* _Task details_: If a line in the entries includes "agent", show that line.

* _Materials provided_:
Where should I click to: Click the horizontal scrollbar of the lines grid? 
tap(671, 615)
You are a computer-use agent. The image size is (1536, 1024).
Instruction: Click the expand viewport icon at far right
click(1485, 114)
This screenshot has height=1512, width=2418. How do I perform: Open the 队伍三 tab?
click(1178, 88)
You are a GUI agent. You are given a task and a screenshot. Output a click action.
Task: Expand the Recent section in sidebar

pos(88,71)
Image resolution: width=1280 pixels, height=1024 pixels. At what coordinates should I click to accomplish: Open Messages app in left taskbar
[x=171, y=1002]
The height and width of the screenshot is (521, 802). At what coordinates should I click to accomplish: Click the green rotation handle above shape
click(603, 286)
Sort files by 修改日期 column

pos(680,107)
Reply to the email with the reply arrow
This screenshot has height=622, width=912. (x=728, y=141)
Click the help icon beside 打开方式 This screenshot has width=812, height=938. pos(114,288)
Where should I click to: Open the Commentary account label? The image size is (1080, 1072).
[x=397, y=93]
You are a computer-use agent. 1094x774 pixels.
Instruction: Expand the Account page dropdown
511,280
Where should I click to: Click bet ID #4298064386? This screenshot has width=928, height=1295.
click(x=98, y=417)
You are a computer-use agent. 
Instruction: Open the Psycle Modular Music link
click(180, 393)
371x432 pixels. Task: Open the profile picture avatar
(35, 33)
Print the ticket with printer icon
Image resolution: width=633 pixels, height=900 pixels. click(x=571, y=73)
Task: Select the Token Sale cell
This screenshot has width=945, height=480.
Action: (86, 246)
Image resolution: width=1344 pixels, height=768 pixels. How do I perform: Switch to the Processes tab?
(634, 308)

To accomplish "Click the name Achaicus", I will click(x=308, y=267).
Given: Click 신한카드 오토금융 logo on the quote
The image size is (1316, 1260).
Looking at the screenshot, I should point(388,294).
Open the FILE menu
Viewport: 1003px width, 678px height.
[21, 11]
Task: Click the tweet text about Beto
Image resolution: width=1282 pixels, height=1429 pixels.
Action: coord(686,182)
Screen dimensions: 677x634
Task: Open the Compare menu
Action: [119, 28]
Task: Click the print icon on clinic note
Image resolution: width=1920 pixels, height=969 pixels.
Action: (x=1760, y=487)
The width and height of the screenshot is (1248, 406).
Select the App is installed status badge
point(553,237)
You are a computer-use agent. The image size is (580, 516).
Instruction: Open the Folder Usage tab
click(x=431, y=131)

* _Problem solution_:
You are a computer-use agent. The image size is (1536, 1024).
You are a GUI agent. You are given a task and a screenshot. Output a click action.
You are a computer-use agent. 1094x774 pixels.
You are a computer-use agent. 
You are a computer-use agent. The image size is (580, 516).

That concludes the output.